"We Cried on Each Other's Shoulders": How LGBTQ+ Individuals Experience Social Support in Social Virtual Reality

Overview:
Although social support can be a vital component of gender and sexual identity formation, many LGBTQ+ individuals often lack offline social networks for such support. Traditional online technologies also reveal several challenges in providing LGBTQ+ individuals with effective social support. Therefore, social VR, as a unique online space for immersive and embodied experiences, is becoming popular within LGBTQ+ communities for supportive online interactions.
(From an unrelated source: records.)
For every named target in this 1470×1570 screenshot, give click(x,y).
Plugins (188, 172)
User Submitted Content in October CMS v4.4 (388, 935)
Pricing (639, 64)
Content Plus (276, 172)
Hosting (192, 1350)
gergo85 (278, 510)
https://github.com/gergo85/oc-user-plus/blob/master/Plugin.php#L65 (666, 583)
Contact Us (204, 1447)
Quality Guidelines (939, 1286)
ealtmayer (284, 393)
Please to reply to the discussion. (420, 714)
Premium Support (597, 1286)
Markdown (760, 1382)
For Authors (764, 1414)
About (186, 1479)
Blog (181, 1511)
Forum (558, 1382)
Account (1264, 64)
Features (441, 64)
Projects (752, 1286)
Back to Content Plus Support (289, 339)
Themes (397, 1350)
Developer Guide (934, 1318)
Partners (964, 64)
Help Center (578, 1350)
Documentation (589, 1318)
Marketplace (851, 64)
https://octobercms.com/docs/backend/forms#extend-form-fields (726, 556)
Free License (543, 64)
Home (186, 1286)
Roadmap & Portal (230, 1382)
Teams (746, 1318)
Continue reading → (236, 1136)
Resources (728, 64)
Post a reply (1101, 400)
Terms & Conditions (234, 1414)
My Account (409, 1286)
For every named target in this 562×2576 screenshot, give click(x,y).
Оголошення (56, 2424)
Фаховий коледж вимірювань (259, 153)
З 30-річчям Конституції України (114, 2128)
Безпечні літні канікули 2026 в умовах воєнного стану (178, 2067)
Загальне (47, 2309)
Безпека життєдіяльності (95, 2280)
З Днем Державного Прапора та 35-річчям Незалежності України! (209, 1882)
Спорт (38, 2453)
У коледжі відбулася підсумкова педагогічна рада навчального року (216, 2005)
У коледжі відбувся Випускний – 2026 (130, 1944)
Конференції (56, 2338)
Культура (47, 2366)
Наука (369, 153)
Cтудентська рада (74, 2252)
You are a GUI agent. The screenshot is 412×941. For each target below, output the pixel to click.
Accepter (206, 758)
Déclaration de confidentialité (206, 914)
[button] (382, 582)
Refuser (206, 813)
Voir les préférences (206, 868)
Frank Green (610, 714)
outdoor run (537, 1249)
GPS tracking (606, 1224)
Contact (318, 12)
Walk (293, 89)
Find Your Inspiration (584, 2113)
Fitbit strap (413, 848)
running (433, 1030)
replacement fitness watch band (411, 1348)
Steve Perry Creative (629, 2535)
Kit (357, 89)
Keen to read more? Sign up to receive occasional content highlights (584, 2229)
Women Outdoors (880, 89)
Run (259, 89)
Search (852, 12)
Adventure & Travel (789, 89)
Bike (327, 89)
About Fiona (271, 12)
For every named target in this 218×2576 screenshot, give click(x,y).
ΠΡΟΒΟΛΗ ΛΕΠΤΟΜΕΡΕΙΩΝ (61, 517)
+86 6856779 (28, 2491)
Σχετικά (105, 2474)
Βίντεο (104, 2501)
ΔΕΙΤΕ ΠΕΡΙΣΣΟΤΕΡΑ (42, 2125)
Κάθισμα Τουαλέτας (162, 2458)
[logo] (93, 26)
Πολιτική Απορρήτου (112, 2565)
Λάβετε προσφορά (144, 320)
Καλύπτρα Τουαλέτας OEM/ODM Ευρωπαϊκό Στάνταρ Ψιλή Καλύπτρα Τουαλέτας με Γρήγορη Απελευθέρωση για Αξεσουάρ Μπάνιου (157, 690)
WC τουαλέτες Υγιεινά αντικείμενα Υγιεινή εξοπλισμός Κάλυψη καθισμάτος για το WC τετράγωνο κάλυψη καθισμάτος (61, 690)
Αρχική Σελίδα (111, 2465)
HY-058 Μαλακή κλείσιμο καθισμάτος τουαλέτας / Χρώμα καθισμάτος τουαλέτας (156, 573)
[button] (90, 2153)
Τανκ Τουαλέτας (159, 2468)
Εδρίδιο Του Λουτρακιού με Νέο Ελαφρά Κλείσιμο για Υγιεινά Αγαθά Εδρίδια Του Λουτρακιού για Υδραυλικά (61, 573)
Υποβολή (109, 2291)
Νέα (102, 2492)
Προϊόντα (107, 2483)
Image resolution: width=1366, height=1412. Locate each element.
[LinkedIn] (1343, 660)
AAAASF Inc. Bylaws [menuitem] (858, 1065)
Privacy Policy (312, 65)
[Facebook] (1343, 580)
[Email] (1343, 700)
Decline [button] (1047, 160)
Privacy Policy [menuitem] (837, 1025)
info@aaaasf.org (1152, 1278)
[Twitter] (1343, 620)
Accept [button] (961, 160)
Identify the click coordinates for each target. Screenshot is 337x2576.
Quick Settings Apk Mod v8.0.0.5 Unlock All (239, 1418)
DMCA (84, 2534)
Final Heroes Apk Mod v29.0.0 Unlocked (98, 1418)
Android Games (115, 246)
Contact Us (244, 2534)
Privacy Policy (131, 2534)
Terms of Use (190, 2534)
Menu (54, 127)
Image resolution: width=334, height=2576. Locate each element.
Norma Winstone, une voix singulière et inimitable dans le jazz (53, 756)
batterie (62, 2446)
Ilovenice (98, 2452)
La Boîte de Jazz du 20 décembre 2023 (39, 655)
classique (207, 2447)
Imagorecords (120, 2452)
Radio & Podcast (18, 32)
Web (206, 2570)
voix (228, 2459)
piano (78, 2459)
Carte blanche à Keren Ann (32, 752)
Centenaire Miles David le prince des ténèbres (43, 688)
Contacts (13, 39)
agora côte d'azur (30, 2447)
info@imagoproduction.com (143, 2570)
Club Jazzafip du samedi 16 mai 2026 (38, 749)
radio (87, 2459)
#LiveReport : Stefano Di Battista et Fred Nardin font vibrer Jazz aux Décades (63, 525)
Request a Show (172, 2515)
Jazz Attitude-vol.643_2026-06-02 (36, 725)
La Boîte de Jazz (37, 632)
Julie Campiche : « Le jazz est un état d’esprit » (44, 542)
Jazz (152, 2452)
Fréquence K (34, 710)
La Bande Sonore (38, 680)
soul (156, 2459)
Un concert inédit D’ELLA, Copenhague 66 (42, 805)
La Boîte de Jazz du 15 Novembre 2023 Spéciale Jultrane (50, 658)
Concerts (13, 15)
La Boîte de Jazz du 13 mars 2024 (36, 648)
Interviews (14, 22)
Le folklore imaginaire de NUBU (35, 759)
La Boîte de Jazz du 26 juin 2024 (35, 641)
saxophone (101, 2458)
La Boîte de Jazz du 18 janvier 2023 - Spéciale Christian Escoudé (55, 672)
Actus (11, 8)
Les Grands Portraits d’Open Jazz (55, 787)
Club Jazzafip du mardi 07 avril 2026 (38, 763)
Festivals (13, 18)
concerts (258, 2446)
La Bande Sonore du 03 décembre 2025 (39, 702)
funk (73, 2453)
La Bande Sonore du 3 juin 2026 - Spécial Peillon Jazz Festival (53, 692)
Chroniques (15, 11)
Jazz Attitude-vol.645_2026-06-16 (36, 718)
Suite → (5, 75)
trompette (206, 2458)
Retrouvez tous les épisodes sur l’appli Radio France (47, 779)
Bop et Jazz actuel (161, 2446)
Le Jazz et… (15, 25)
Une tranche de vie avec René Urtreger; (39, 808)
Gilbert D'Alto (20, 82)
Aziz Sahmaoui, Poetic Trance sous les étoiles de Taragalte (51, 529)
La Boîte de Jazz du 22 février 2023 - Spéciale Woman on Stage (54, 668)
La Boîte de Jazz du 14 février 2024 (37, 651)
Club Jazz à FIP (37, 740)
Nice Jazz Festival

We investigate the types of social support LGBTQ+ users have experienced through social VR and how they leverage unique social VR features to experience such support. We also propose important principles for rethinking social VR design to provide all users, rather than just the privileged few, with supportive experiences. 
Roles:
Led the project; Conceptualized and developed the framing and research questions; analyzed the data; wrote manuscripts

Publication:
Lingyuan Li, Guo Freeman, Kelsea Schulenberg, & Dane Acena (2023) "We Cried on Each Other's Shoulders": How LGBTQ+ Individuals Experience Social Support in Social Virtual Reality. The 2023 ACM Conference on Human Factors in Computing Systems (CHI '23) (Acceptance rate: 28.39%) [Honorable Mention Award: Top 3%]
Research Questions
QR1: What types of social support have LGBTQ+ users experienced in social VR?​​​​​​​
QR2: How do LGBTQ+ individuals leverage unique social VR features to actually seek and experience
such social support?
Method
29 in-depth semi-structured interviews
Qualitative analysis: thematic analysis
Results
RQ1
① Network support and emotional support for building a safe LGBTQ+ community in social VR
② Informational support for guiding LGBTQ+ individuals’ online and offline lives
③ Esteem support for self-improvement through experimenting and affirming LGBTQ+ identity and experiences with others.
RQ2
① Creating a sense of co-presence similar to face-to-face interaction despite being online
② Simulating physical behaviors to demonstrate embodied support for LGBTQ+ individuals
③ Imitating offline LGBTQ+ centered events in a natural and immersive way
Contributions
First, we expand the growing body of literature on online social support for LGBTQ+ individuals by providing one of the first empirical evidence of the specific types of social support LGBTQ+ users have experienced in social VR, a novel online social space, and how exactly they seek and experience such support in more nuanced ways using this new technology. 
Second, our in-depth investigation is not only important for further unpacking the nuanced ways in which new technology continues to impact marginalized tech users’, such as LGBTQ+ users’, unique online social experiences but also is critical for HCI’s key agenda on designing more inclusive and supportive technologies in the future.